Open dqwu opened 1 year ago
@jayeshkrishna FYI, E3SM developers have decided to remove CMake macro file used on old Cray supercomputers using Catamount OS, see https://github.com/E3SM-Project/E3SM/pull/5745
This issue can also be reproduced on Frontier without using SCORPIO:
module load PrgEnv-gnu
module load cmake/3.27.9
mkdir src1
mkdir src2
cat <<EOF >> CMakeLists.txt
project (MY_PROJECT C)
message(STATUS "Configuring src1")
add_subdirectory(src1)
message(STATUS "Configuring src2")
add_subdirectory(src2)
EOF
cd src1
mkdir src1_subdir1
mkdir src1_subdir2
cat <<EOF >> CMakeLists.txt
add_subdirectory(src1_subdir1)
add_subdirectory(src1_subdir2)
EOF
cd src1_subdir1
cat <<EOF >> CMakeLists.txt
message(STATUS "Configuring src1_subdir1")
find_package(MPI REQUIRED COMPONENTS C)
EOF
cd ../src1_subdir2
cat <<EOF >> CMakeLists.txt
message(STATUS "Configuring src1_subdir2")
find_package(MPI REQUIRED COMPONENTS C)
EOF
cd ../../src2
mkdir src2_subdir
cat <<EOF >> CMakeLists.txt
add_subdirectory(src2_subdir)
EOF
cd src2_subdir
cat <<EOF >> CMakeLists.txt
message(STATUS "Configuring src2_subdir")
find_package(MPI REQUIRED COMPONENTS C)
EOF
cd ../..
mkdir build
cd build
CC=cc \
cmake -Wno-dev \
-DCMAKE_SYSTEM_NAME=Catamount \
..
CMake errors:
-- The C compiler identification is GNU 12.3.0
-- Cray Programming Environment 2.7.31.11 C
-- Detecting C compiler ABI info
-- Detecting C compiler ABI info - done
-- Check for working C compiler: /opt/cray/pe/craype/2.7.31.11/bin/cc - skipped
-- Detecting C compile features
-- Detecting C compile features - done
-- Configuring src1
-- Configuring src1_subdir1
-- Found MPI_C: /opt/cray/pe/craype/2.7.31.11/bin/cc (found version "3.1")

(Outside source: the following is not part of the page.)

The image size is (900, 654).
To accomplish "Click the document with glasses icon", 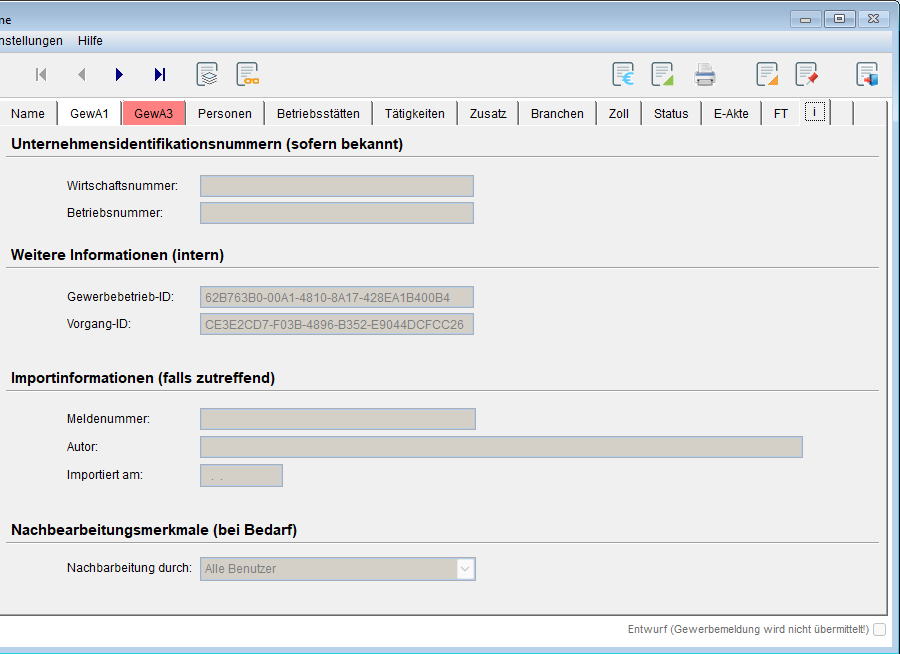I will click(x=247, y=74).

-- Found MPI: TRUE (found version "3.1") found components: C
-- Configuring src1_subdir1
-- Configuring src1_subdir1
-- Configuring src1_subdir2
-- Configuring src1_subdir2
-- Configuring src1_subdir2
-- Configuring src1_subdir1
-- Could NOT find MPI_C (missing: MPI_C_WORKS)

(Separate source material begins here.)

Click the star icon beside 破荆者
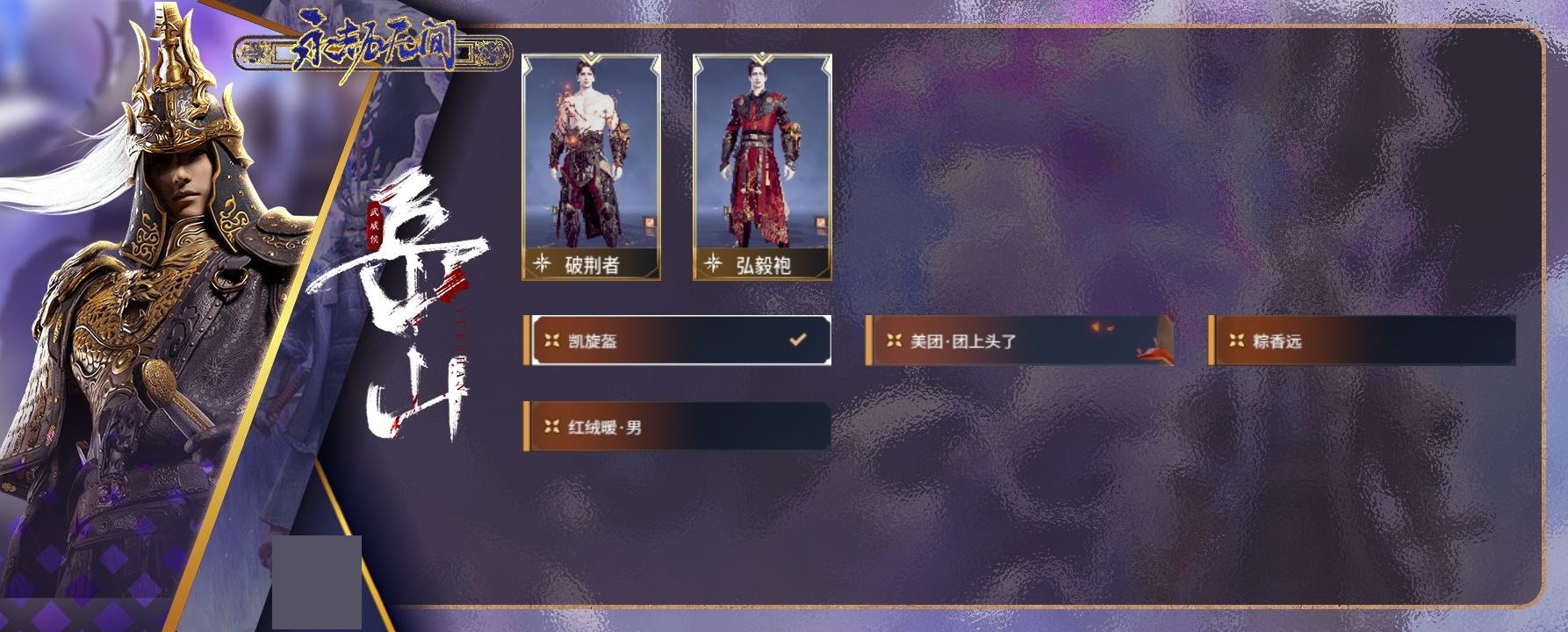 click(542, 263)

CMake Error at /autofs/nccs-svm1_sw/frontier/spack-envs/core-24.07/opt/gcc-7.5.0/cmake-3.27.9-pyxnvhiskwepbw5itqyipzyhhfw3yitk/share/cmake-3.27/Modules/FindPackageHandleStandardArgs.cmake:230 (message):
Could NOT find MPI (missing: MPI_C_FOUND C)
Call Stack (most recent call first):
/autofs/nccs-svm1_sw/frontier/spack-envs/core-24.07/opt/gcc-7.5.0/cmake-3.27.9-pyxnvhiskwepbw5itqyipzyhhfw3yitk/share/cmake-3.27/Modules/FindPackageHandleStandardArgs.cmake:600 (_FPHSA_FAILURE_MESSAGE)
/autofs/nccs-svm1_sw/frontier/spack-envs/core-24.07/opt/gcc-7.5.0/cmake-3.27.9-pyxnvhiskwepbw5itqyipzyhhfw3yitk/share/cmake-3.27/Modules/FindMPI.cmake:1837 (find_package_handle_standard_args)
src1/src1_subdir1/CMakeLists.txt:2 (find_package)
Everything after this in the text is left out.